Probably there is some information specifying the data creation date, such as column created_at (timestamp) or you can create such a column. Depending on the creation time of the data, we need to infer whether, if the most recently created data in the table is very old, it is worth examining this functionality and considering why it is not being used and if we can remove it.
- query example: SQL documentation
Using a text file org you can write an SQL query in a text editor and execute it on the production database, placing the result directly in the documentation. Later, this can be exported to any format, such as HTML, which is exactly how this post was created in HTML format.
When performing database analysis, I record my thought process: I save queries, data obtained, and conclusions. For clarity and documentation purposes, this constitutes documentation for others and myself.

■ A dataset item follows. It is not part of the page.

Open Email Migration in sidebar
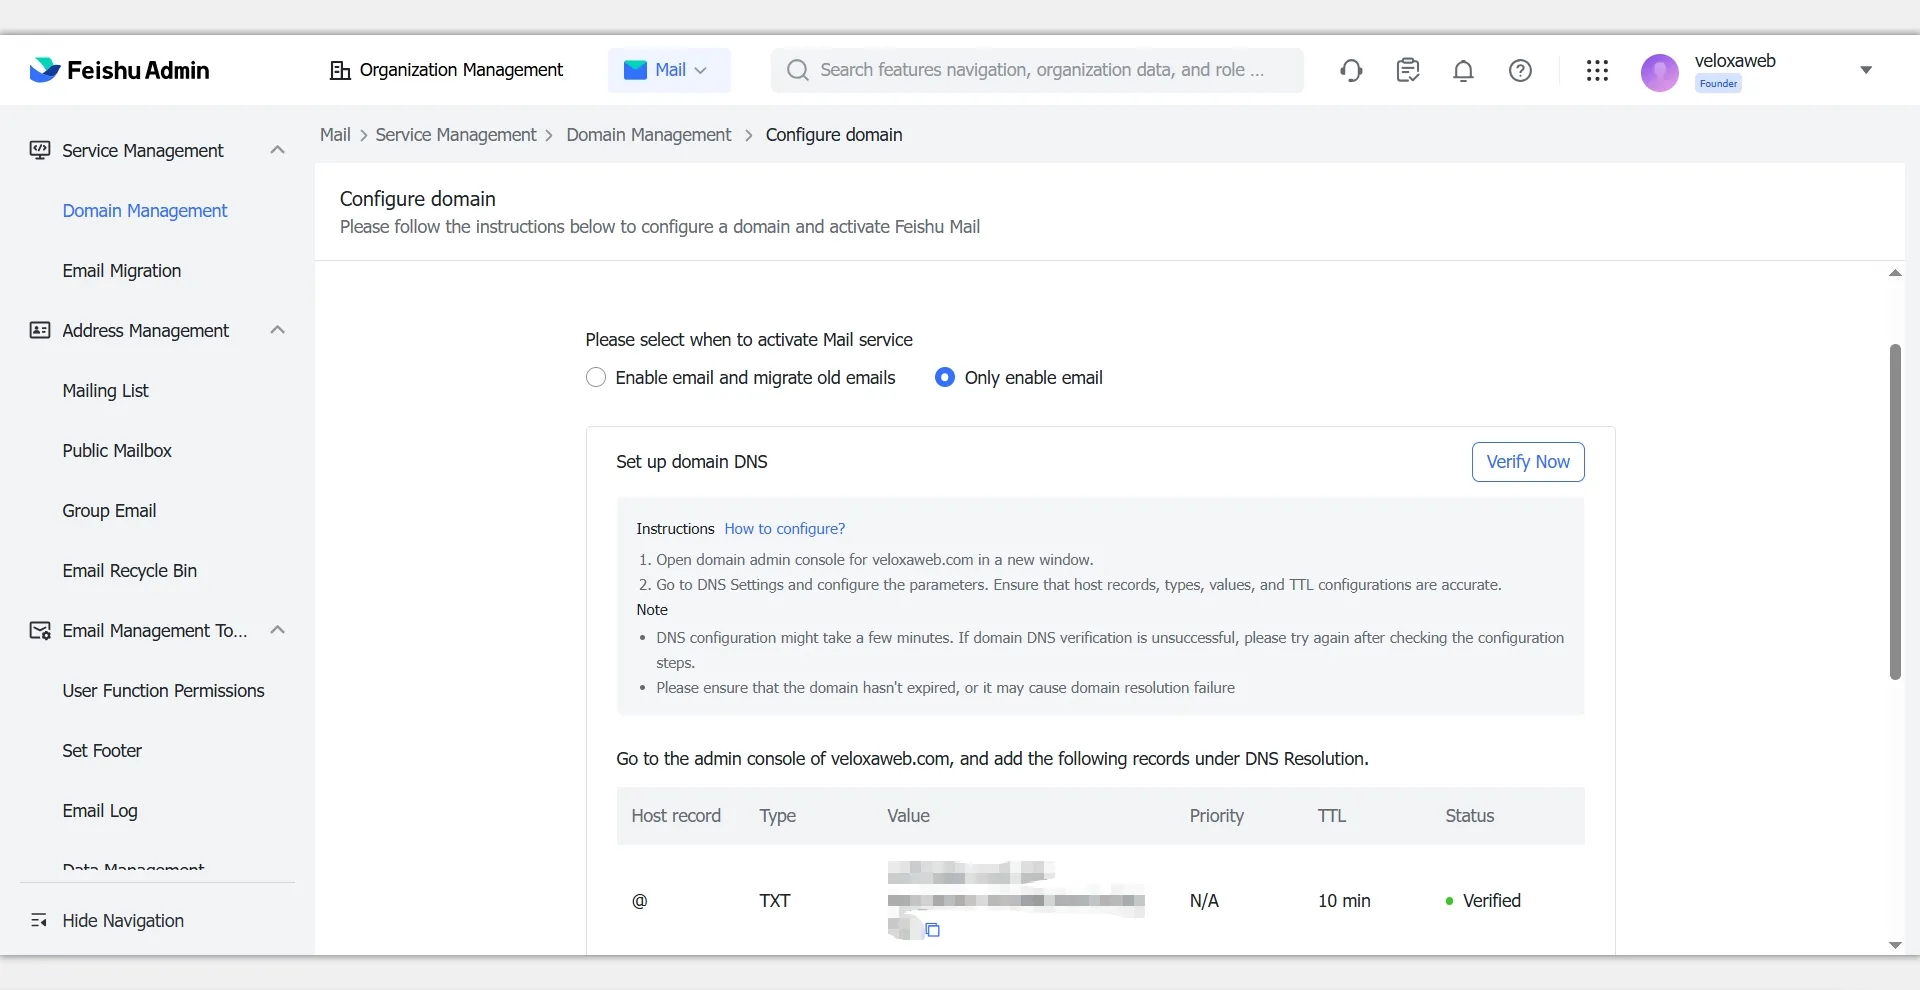This screenshot has height=990, width=1920. [x=122, y=271]
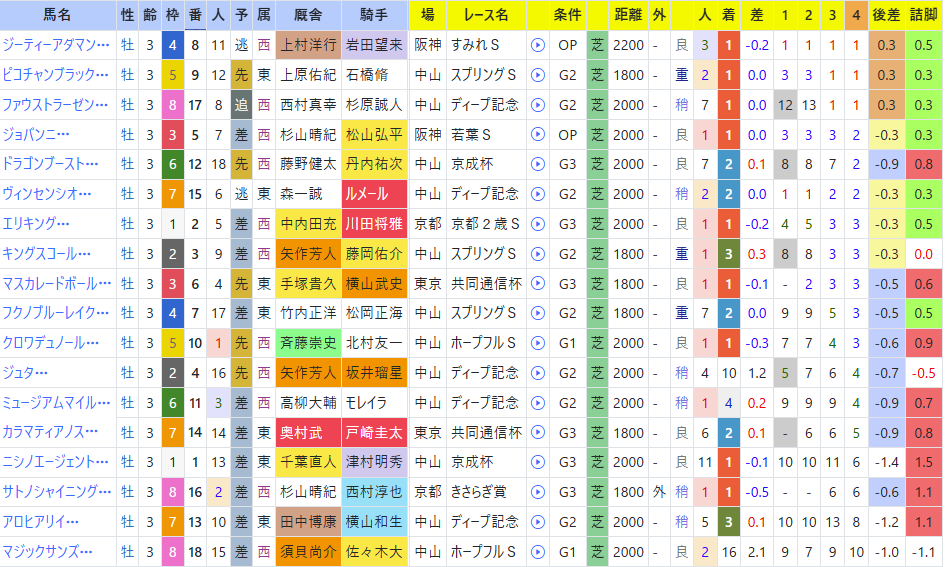Sort by レース名 column header
Image resolution: width=946 pixels, height=567 pixels.
[486, 15]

For a simple example, I am including the database queries below - the exact query I executed and its results.
SELECT table_name, table_rows FROM information_schema.tables WHERE table_schema = 'fighterchamp' AND table_type = 'BASE TABLE' ORDER BY table_name;
table_name table_rows user 1000 tournament 10 info 0 In summary, I would write something like this: Based on the query from executed on the production database, I conclude that the 'info' table does not contain any data. This serves as a basis for revising the code in this area and evaluating its usefulness for the user – dead code, probably nobody uses it.
- query example: SQL documentation
1.3.2. code whose execution does not generate data
In this case, we have to use logger or php extension to create some data when the given code is invoked. Generating and especially saving data, especially with a high number of requests, can slow down the application's performance and be noticeable for users. Consequently, this type of 'observation' is conducted for a set period, aiming to collect a representative sample of data. Here, two data collection scopes can be defined:
- overall
- based on HTTP requests - logger
Logging most of the HTTP requests. Depending on required information, this typically includes the path, controller and action names, user and role. You can store results in a file, database or to put it on the queue, it depends on the user load. I prefer to store results in database because it's easy to implement and results can be query by SQL.
- based on PHP
There's a special PHP extension that provides a way to track if a piece of code is actually invoked - https://github.com/krakjoe/tombs.

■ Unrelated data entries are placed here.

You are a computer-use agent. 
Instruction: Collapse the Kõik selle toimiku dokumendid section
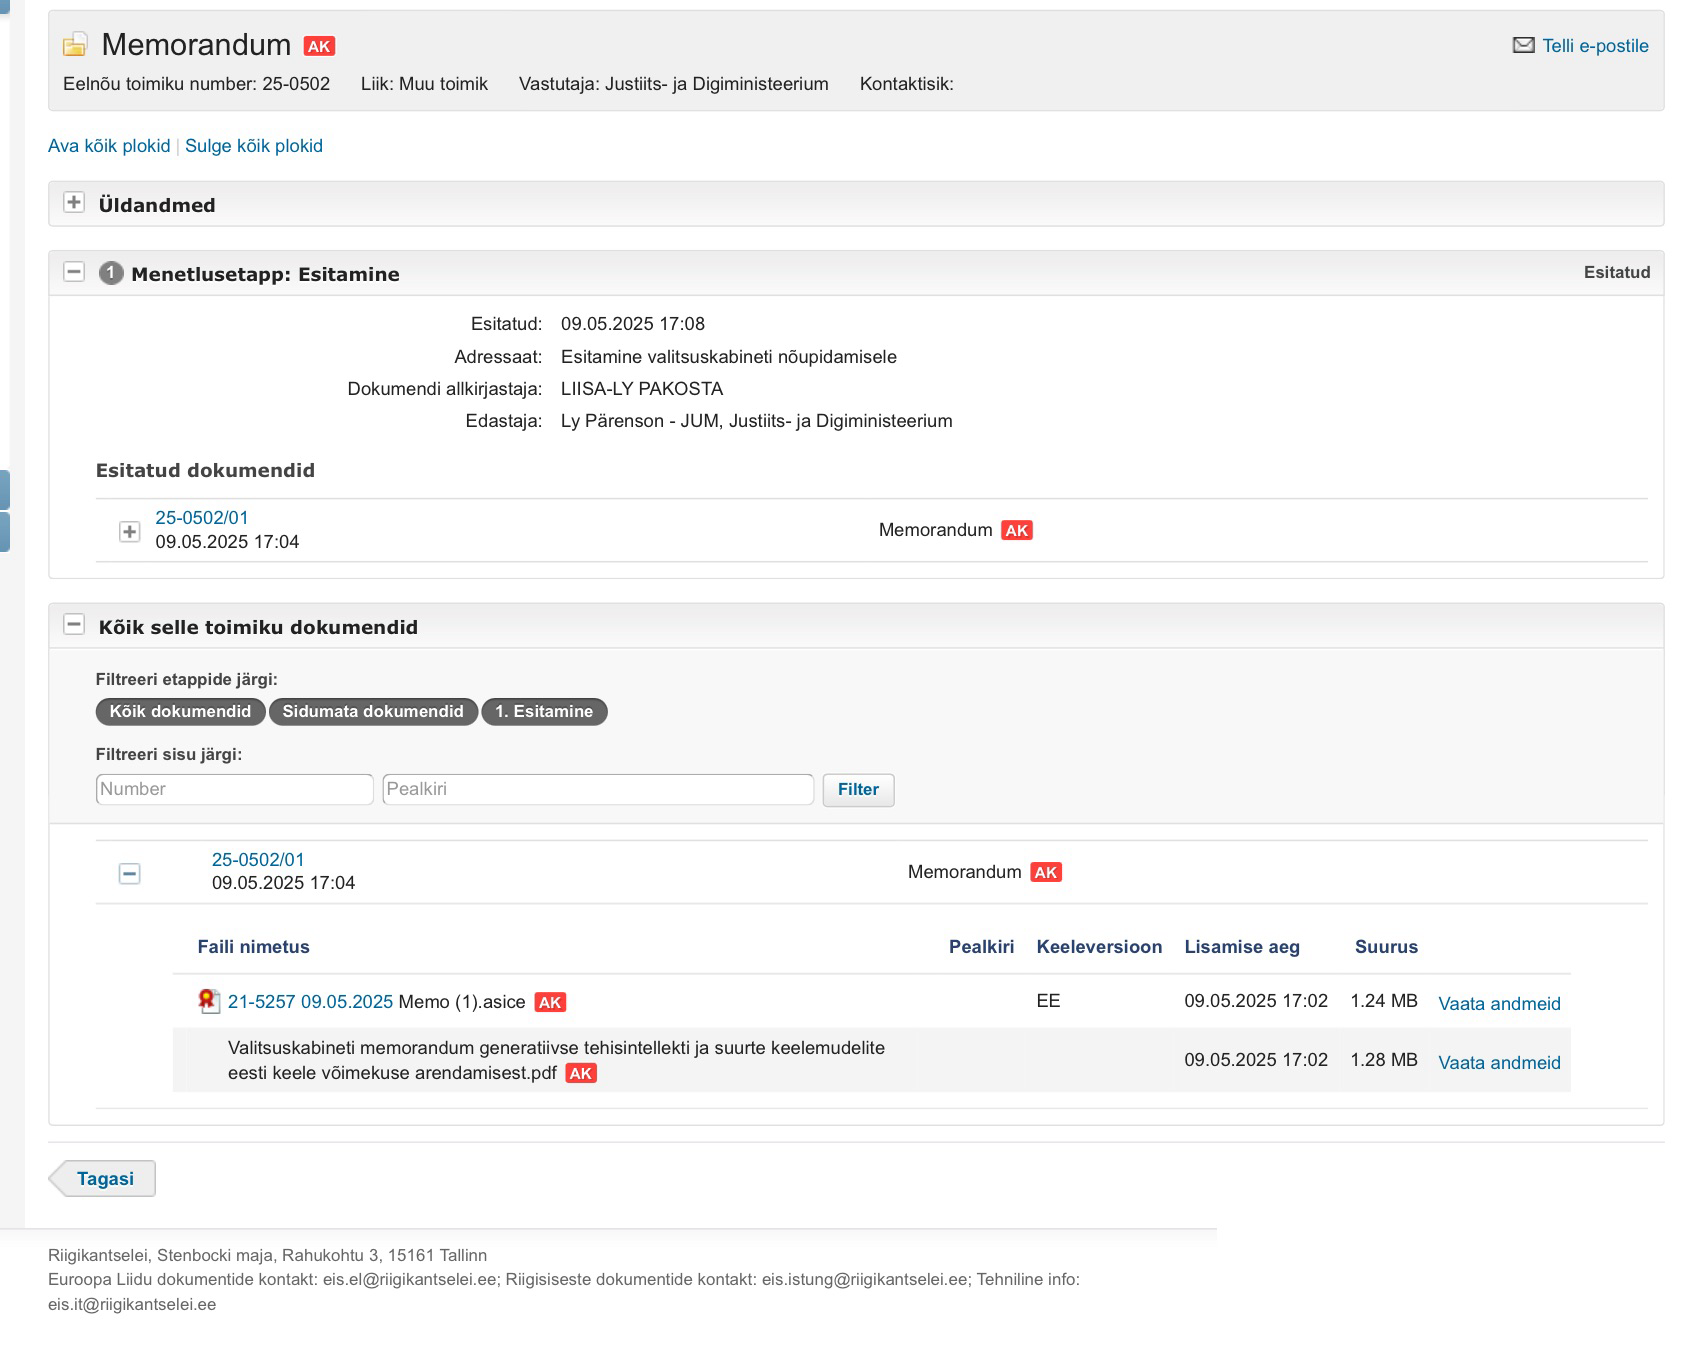pos(74,625)
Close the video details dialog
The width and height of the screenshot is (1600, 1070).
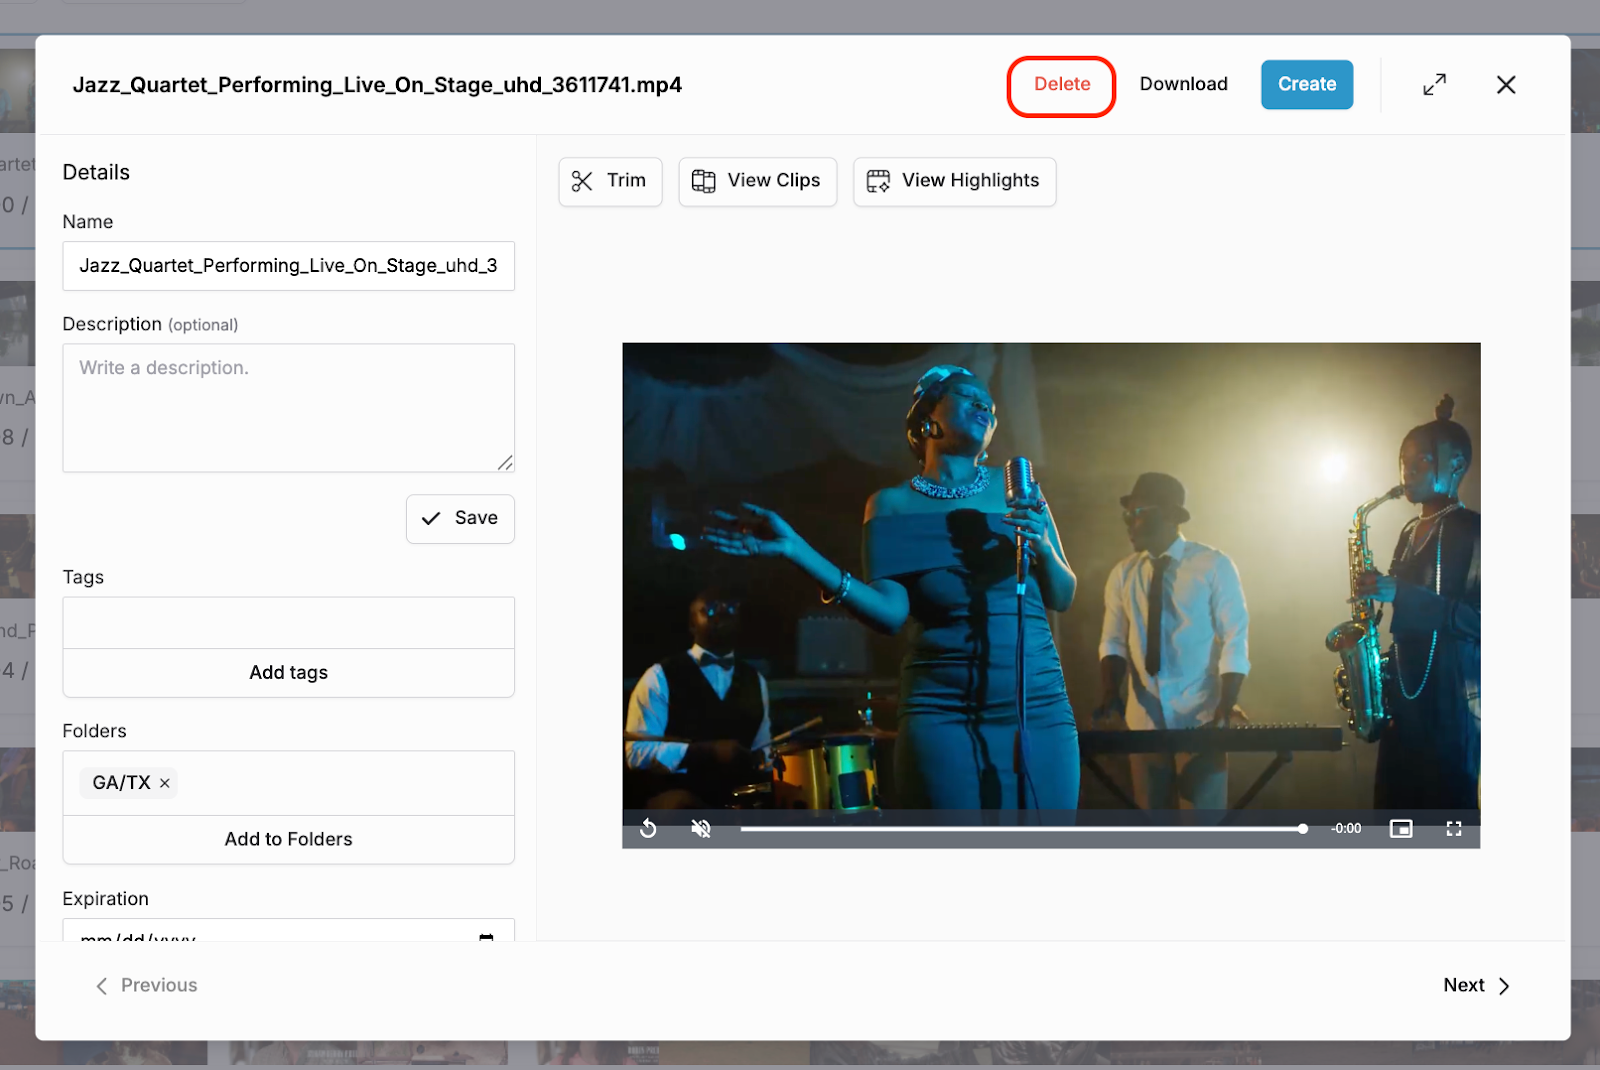1506,85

- based on HTTP requests - logger
- selective
When, due to performance considerations, it's inadvisable to enable all logging or when only a few suspicious areas exist, logging can be added in specific locations. This can verify if users visit a specific page or invoke a given action, such as a product purchase.
This approach has earned its own term: 'tombstone'. A logger is responsible for logging the location it was called from and the time it was invoked. This information is logged to a special file. Dates are added to each log entry for convenience, such as 'Log::('2024-05-26')'. The resulting log entry would appear as '2024-05-26 UserController::showAction()'. A short (5-minute) presentation on this topic is available in David Schnepper's Ignite talk, "Isn't That Code Dead?".
2. next steps
After gathering the necessary information, I attempt to remove as much dead code as possible. In discussions with the business, I use more precise language, favoring the term 'archiving' because this is essentially what we do with version control systems. Nothing is ever deleted permanently; instead, it is removed from the 'current version' of the software. The purpose of this is to not waste time or resources on 'maintenance', such as reviewing, reading, and modernizing unused code.
Following this cleanup, I proceed with establishing the first tests. As a quick method of ensuring a minimal security net, linking up smoke tests is recommended. There is a package I've used and recommended for years: https://github.com/shopsys/http-smoke-testing.
Gathering user activity data also helps determine which system elements are most critical, thereby deciding the sequence for further work.